═════ Extrait à lire ═════

Devenu veuf de Jauzionde d’Hautpoul avant 1374, Bernard de Bonne épouse en troisièmes noces, au début de cette année, Marquise de Lautrec (Marquesia de Lautrec), fille de noble Guy de Lautrec, chevalier, seigneur du Cayla (près de Réalmont) de l’illustre maison des vicomtes de Lautrec, alliés aux anciens comtes de Toulouse.
Nous ignorons le nom de famille de la mère de Marquise, mais on peut en déduire avec une quasi-certitude de certains détails synchroniques et de l’apparition pour la première fois, à notre connaissance du moins, dans la maison de Lautrec du prénom de Marquise, qu’elle était la fille de Marquise de Roquefort, dame de Dourgne, que les titres de l’abbaye de Vielmur cités dans l’Histoire du Languedoc de D. Devic et D. Vaissete, signalent comme femme de Guy de Lautrec, inhumée en 1335 à l’abbaye de Vielmur dont plusieurs dames de la maison de Lautrec furent successivement abbesses, laquelle Marquise de Roquefort épouse Guy de Lautrec, avait fait des dons au monastère – aucun autre Guy de Lautrec, du moins contemporain, n’est cité dans les diverses généalogies de la maison de Lautrec.
La bibliothèque nationale, au fonds Chérin (dans un dossier de Bonne) contient un assez long extrait des conventions matrimoniales de Bernard de Bonne avec Marquise de Lautrec qui en 1374 était déjà veuve de Amblard de Sobiran, seigneur d’Arifat dont elle avait un fils nommé Sicard.
Voici un extrait de ces conventions matrimoniales dont l’instrument fut reçu par Me de Vergia, notaire à Carcassonne, le 10 juin 1374 – Bernard de Bonne y est qualifié Seigneur de Hautpoul.
Marquise de Lautrec apporte à son mari à titre de dot tous les biens et revenus qu’elle avait dans la ville et ses appartements à Castres, dans les terre de (Montredon) de Paulin et en d’autres lieux, en outre de tous les biens, revenus, juridictions hautes et basses qu’elle avait ou devait avoir dans les lieux de Graulhet, de Missècle, de Reybegon et autres lieux, ainsi que l’usufruit, après sa mort des biens par elle acquis au moyen des deniers dotaux qu’elle avait reçus de noble Amblard de Sobiran, seigneur d’Arifat, son premier mari, sous clause de réversion à noble Sicard d’Arifat, son fils et dudit Amblard, voulant, quant à ces autres biens, qu’ils appartiennent par succession aux enfants de son mariage avec le seigneur d’Hautpoul.
De son côté, Bernard de Bonne faisait donation à sa femme pour droit de noces ou augment nuptial, pour en jouir après son décès, de tous les biens et revenus, droits et fiefs qu’il possédait dans le lieu de Briatexte.

═════ Données fournies ═════

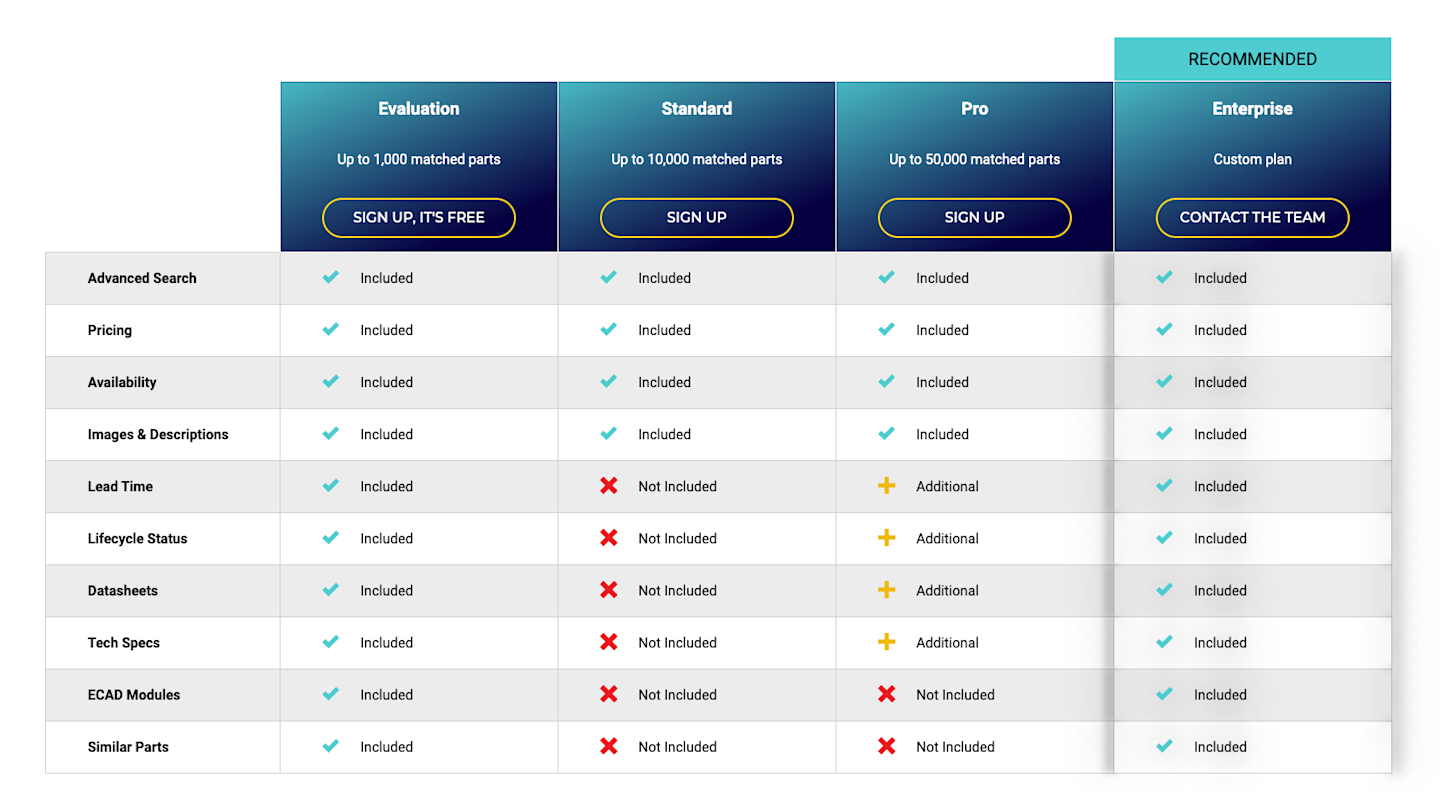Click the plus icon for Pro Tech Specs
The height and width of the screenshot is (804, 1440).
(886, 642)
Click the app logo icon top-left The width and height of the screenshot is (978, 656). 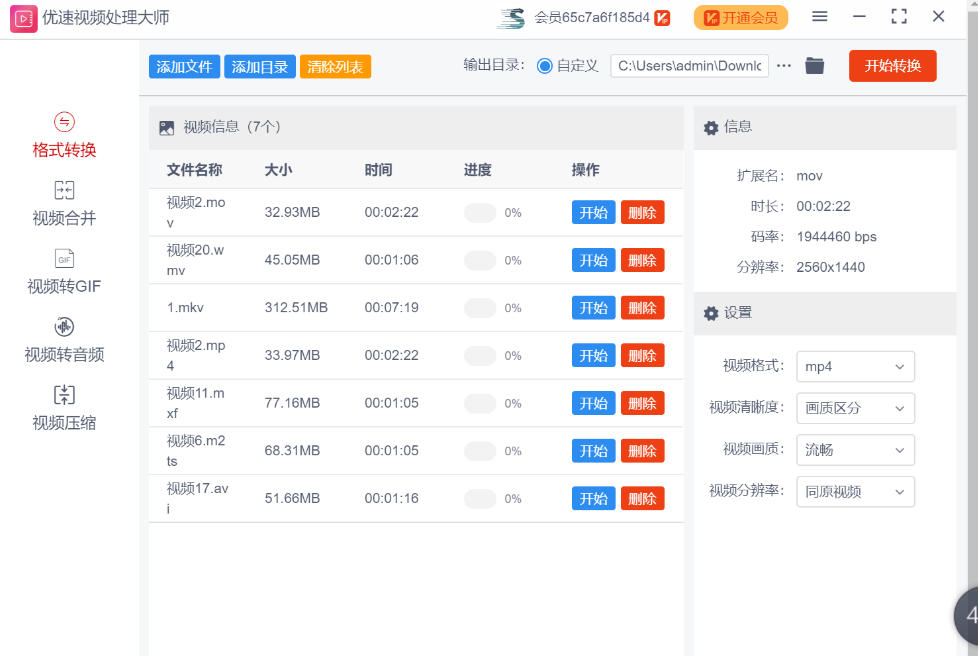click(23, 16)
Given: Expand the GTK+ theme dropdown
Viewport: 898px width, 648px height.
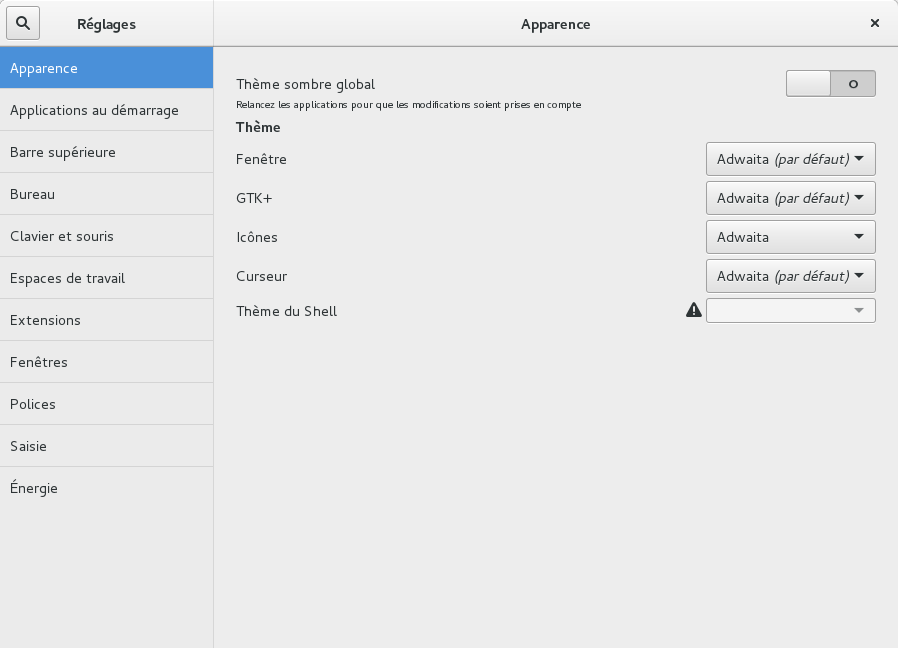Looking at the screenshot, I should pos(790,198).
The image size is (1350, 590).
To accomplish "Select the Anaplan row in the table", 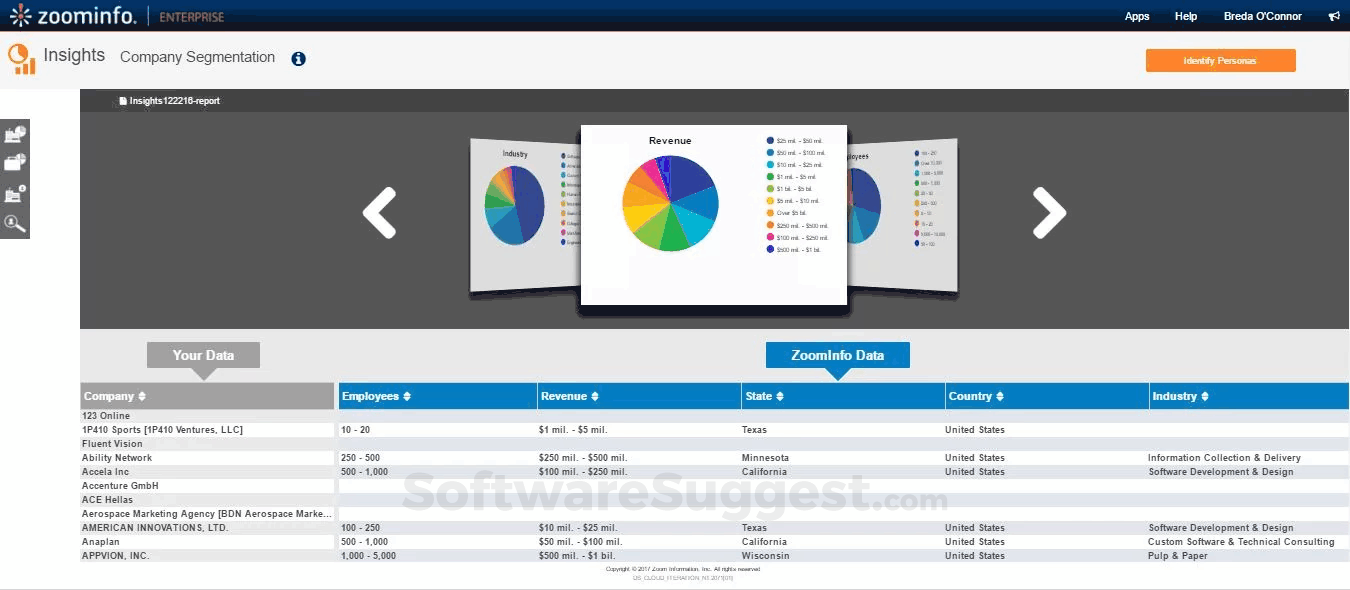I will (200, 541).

═════

- **Objectif**
Recopiez fidèlement le passage du texte sur le mariage de Bernard de Bonne qui débute aux mots « Devenu veuf de » et se termine après « comtes de Toulouse. ».

- **Réponse attendue**
Devenu veuf de Jauzionde d’Hautpoul avant 1374, Bernard de Bonne épouse en troisièmes noces, au début de cette année, Marquise de Lautrec (Marquesia de Lautrec), fille de noble Guy de Lautrec, chevalier, seigneur du Cayla (près de Réalmont) de l’illustre maison des vicomtes de Lautrec, alliés aux anciens comtes de Toulouse.